▸ Text block
'''
After consulting 830 the platform resources library, the method of FIG. 8 continues by identifying 840 the platform resource candidates based on non-performance capabilities and performance limitations of the plurality of platform resources. That is, in addition to performance capabilities, resource candidate identification may also rely on non-performance capabilities as well as performance limitations.
For further explanation, FIG. 9 sets forth a flow chart illustrating another example method of providing platform resource candidates to a workload initiator in accordance with some implementations of the present disclosure. The method of FIG. 9 is similar to the method of FIG. 7 , except that the method of FIG. 9 includes ranking 910 each of the plurality of platform resources based on the performance capabilities, the utilization metrics, non-discoverable performance capabilities, and performance limitations. In some examples, ranking 910 each of the plurality of platform resources based on the performance capabilities, the utilization metrics, non-discoverable performance capabilities, and performance limitations is carried out by the platform resource integrity service 210 by ranking the performance capabilities, the utilization metrics, non-discoverable performance capabilities, and performance limitations based on the ability of the APU 102 or the dGPU to 1) deliver a maximum frame rate and/or highest quality possible under the maximum platform capacity allowed by the APU 102 or the dGPU, 2) a memory bandwidth, 3) compute bandwidth, 4) the ability or capacity to maintain a frame rate for real-time various types of use cases, 5) the capacity and ability to conserve energy such as, for example, the ability to carry out a workload based on a lowest power option or the highest performance option, the capacity to minimize memory transfers between the APU 102 or the dGPU, and 6) the ability to minimize a memory footprint. It should be noted that user preferences can be used also for ranking the capacities.
'''
▸ Stated exercise A
Can you copy the whole passage on ranking platform resources word for word?
The passage and the rows have no connection to each other.

▸ Input
'''
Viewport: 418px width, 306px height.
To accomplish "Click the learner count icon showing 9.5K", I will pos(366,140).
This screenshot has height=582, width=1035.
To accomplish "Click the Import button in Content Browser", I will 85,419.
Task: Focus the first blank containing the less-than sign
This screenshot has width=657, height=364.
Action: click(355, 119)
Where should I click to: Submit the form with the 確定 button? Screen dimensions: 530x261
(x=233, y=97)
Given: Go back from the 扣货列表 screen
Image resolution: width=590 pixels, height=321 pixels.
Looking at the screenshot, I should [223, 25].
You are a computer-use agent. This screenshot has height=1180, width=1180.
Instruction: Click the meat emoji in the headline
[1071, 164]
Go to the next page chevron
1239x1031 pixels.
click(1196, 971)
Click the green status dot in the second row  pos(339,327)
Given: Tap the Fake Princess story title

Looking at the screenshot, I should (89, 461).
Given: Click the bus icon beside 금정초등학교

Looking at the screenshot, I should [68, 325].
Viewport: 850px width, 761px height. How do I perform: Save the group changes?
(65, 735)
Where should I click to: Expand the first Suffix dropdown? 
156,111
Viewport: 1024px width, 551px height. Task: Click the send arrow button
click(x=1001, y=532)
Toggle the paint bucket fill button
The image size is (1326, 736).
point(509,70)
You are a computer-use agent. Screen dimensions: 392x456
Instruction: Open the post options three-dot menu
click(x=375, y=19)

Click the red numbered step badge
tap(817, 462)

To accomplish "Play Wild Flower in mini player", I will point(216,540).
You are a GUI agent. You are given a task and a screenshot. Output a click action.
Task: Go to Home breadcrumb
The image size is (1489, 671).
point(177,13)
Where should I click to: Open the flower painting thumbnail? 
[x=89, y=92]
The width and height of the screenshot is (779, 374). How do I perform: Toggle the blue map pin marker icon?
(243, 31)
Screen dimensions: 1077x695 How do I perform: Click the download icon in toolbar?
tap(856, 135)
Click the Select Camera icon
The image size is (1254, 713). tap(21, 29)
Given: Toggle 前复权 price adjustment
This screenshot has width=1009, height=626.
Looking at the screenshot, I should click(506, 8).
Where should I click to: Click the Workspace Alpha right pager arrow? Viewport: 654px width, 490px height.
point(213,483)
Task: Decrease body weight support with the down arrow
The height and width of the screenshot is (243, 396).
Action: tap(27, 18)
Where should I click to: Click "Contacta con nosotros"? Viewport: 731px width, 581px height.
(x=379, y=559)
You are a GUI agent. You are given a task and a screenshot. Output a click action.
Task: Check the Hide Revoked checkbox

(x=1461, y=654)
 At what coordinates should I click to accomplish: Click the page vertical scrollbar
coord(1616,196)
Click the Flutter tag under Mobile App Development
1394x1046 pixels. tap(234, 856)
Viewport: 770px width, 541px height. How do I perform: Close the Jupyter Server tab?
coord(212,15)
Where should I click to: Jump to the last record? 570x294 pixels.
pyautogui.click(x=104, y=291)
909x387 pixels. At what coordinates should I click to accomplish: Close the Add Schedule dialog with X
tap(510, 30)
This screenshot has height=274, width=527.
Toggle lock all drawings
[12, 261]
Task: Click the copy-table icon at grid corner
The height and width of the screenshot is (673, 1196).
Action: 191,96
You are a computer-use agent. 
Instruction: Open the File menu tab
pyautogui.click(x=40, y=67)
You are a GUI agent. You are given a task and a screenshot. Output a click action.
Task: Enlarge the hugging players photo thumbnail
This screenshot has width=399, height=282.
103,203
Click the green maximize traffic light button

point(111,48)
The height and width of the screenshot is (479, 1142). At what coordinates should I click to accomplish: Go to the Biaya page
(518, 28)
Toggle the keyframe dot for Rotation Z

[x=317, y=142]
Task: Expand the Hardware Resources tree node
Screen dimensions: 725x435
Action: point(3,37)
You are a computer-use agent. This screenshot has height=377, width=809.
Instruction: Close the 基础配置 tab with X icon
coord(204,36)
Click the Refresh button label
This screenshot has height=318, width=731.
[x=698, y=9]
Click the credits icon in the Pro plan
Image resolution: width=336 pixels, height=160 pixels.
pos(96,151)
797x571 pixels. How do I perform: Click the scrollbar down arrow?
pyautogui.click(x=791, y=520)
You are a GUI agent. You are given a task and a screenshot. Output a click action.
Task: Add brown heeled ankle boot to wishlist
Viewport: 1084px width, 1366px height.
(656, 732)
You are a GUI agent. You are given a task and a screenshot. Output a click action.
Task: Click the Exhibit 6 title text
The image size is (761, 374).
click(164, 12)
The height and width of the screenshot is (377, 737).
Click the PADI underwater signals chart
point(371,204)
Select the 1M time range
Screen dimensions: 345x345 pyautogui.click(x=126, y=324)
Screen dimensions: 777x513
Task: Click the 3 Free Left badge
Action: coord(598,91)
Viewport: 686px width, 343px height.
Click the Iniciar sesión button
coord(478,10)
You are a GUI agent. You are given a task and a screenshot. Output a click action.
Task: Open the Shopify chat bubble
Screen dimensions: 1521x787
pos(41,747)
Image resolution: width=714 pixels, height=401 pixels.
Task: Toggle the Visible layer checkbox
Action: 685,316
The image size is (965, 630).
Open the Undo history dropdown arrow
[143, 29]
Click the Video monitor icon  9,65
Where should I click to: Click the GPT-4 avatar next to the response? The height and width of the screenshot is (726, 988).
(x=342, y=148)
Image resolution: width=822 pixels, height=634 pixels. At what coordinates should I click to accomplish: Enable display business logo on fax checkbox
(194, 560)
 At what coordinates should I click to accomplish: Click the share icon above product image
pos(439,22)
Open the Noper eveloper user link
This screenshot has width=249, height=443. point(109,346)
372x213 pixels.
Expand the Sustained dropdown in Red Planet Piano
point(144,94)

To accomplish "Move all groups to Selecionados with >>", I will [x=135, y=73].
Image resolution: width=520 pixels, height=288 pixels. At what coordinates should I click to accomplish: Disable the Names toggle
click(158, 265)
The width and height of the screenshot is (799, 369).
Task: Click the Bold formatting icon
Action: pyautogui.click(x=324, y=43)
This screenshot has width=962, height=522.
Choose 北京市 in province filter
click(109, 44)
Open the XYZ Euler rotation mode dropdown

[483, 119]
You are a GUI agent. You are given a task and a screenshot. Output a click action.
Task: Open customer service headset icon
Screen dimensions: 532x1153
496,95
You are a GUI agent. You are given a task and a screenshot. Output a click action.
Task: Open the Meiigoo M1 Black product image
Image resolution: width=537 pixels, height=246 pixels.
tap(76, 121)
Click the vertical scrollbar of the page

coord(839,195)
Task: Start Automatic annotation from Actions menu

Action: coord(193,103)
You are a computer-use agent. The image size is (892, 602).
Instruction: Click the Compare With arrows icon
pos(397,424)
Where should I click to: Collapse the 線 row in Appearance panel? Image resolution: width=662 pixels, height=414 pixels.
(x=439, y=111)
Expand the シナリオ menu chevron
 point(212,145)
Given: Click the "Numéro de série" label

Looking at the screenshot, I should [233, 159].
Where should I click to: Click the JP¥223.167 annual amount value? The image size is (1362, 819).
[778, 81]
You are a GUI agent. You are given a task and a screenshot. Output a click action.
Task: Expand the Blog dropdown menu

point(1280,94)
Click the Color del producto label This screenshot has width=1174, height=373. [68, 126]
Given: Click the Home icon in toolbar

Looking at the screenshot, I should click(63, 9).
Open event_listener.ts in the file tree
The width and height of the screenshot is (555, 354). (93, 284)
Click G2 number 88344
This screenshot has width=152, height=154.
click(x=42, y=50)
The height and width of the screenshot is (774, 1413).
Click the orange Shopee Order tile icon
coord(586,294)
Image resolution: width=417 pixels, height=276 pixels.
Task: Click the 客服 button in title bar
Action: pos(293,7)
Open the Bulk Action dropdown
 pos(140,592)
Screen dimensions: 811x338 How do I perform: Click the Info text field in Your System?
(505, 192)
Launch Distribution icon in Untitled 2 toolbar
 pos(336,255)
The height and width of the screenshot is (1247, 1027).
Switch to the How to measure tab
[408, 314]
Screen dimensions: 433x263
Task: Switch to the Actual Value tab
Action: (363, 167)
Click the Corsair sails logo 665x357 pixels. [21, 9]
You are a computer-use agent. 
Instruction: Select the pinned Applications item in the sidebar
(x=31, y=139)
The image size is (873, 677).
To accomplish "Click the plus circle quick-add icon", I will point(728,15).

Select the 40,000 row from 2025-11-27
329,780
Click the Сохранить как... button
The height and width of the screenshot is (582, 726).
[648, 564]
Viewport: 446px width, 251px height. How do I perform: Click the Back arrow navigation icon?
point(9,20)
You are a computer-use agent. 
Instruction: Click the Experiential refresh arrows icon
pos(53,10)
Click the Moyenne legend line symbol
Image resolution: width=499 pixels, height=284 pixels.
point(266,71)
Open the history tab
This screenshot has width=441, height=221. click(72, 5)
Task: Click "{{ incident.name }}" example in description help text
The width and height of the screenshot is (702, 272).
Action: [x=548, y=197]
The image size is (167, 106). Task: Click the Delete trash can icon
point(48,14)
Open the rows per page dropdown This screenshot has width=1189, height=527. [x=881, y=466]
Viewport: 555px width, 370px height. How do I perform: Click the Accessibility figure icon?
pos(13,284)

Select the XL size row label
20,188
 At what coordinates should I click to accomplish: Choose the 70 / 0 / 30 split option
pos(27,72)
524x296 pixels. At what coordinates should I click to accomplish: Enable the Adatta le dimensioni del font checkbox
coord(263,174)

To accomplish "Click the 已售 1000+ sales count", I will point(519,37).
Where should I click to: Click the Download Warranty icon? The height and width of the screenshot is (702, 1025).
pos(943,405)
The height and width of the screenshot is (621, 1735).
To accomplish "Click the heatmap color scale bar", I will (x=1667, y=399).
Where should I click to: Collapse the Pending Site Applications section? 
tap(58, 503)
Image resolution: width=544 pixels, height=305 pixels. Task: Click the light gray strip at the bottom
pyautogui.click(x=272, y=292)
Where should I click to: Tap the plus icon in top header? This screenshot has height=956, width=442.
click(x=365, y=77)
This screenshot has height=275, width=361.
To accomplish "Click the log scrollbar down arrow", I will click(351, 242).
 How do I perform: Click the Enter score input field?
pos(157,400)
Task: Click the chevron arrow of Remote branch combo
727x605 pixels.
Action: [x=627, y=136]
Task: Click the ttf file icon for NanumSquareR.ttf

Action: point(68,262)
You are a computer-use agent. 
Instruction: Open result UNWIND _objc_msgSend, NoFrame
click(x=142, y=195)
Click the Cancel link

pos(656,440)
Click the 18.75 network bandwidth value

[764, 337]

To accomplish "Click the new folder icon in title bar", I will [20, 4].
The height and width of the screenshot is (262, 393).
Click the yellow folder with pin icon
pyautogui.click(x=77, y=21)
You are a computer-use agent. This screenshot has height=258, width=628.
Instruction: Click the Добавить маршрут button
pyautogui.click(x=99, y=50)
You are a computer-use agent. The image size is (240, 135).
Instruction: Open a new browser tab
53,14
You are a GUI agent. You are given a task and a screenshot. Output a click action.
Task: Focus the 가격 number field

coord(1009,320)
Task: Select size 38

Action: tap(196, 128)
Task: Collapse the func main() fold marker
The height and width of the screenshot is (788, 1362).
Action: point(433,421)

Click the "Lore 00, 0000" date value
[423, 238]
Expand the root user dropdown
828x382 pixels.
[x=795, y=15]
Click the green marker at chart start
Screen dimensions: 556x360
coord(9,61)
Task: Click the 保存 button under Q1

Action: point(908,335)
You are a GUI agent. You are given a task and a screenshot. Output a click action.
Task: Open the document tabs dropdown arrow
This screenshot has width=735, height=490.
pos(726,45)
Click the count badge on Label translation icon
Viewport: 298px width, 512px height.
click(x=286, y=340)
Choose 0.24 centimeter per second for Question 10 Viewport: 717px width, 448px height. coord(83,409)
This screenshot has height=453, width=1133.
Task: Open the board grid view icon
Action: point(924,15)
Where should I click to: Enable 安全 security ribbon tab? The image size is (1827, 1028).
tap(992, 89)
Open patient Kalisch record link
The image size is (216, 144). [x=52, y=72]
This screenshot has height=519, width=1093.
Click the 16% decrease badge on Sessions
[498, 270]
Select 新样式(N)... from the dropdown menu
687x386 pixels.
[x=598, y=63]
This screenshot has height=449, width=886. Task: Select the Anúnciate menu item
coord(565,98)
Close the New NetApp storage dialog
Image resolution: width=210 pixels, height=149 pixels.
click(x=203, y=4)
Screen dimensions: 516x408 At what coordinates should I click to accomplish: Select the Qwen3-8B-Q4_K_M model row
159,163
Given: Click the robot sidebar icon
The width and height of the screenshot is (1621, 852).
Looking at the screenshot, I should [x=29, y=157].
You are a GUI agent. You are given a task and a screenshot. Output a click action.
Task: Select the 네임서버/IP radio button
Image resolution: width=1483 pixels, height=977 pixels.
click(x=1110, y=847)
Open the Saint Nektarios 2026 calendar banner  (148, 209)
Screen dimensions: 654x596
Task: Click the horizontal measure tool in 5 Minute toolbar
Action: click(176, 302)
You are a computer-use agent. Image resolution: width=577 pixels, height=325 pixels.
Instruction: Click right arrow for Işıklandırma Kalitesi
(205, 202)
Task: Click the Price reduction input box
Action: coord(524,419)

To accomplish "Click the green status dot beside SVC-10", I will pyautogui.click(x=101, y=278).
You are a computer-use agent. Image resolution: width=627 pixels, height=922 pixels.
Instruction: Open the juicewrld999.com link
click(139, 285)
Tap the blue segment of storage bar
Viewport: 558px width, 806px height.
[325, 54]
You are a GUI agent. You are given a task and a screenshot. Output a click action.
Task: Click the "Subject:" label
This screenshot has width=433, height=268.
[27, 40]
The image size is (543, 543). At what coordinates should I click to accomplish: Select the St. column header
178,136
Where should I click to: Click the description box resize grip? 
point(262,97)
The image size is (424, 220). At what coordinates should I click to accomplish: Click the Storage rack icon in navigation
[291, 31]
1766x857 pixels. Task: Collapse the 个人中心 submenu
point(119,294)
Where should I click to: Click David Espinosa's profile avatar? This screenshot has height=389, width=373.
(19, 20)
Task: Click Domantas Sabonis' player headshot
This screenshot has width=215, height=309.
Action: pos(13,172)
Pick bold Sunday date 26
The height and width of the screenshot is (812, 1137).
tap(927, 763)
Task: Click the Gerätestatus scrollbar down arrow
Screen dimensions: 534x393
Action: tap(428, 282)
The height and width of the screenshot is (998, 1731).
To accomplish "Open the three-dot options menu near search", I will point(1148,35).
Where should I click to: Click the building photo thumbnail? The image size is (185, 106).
'''
▸ Stated exercise B
Could you render the rows as a numbered list, starting at the line that has "Click the green maximize traffic light button" and stopping after the line that has "pos(96,151)", with blank lines left out?

▸ Complete output A
After consulting 830 the platform resources library, the method of FIG. 8 continues by identifying 840 the platform resource candidates based on non-performance capabilities and performance limitations of the plurality of platform resources. That is, in addition to performance capabilities, resource candidate identification may also rely on non-performance capabilities as well as performance limitations.
For further explanation, FIG. 9 sets forth a flow chart illustrating another example method of providing platform resource candidates to a workload initiator in accordance with some implementations of the present disclosure. The method of FIG. 9 is similar to the method of FIG. 7 , except that the method of FIG. 9 includes ranking 910 each of the plurality of platform resources based on the performance capabilities, the utilization metrics, non-discoverable performance capabilities, and performance limitations. In some examples, ranking 910 each of the plurality of platform resources based on the performance capabilities, the utilization metrics, non-discoverable performance capabilities, and performance limitations is carried out by the platform resource integrity service 210 by ranking the performance capabilities, the utilization metrics, non-discoverable performance capabilities, and performance limitations based on the ability of the APU 102 or the dGPU to 1) deliver a maximum frame rate and/or highest quality possible under the maximum platform capacity allowed by the APU 102 or the dGPU, 2) a memory bandwidth, 3) compute bandwidth, 4) the ability or capacity to maintain a frame rate for real-time various types of use cases, 5) the capacity and ability to conserve energy such as, for example, the ability to carry out a workload based on a lowest power option or the highest performance option, the capacity to minimize memory transfers between the APU 102 or the dGPU, and 6) the ability to minimize a memory footprint. It should be noted that user preferences can be used also for ranking the capacities.

▸ Complete output B
1. Click the green maximize traffic light button
2. point(111,48)
3. The height and width of the screenshot is (479, 1142). At what coordinates should I click to accomplish: Go to the Biaya page
4. (518, 28)
5. Toggle the keyframe dot for Rotation Z
6. [x=317, y=142]
7. Task: Expand the Hardware Resources tree node
8. Screen dimensions: 725x435
9. Action: point(3,37)
10. You are a computer-use agent. This screenshot has height=377, width=809.
11. Instruction: Close the 基础配置 tab with X icon
12. coord(204,36)
13. Click the Refresh button label
14. This screenshot has height=318, width=731.
15. [x=698, y=9]
16. Click the credits icon in the Pro plan
17. Image resolution: width=336 pixels, height=160 pixels.
18. pos(96,151)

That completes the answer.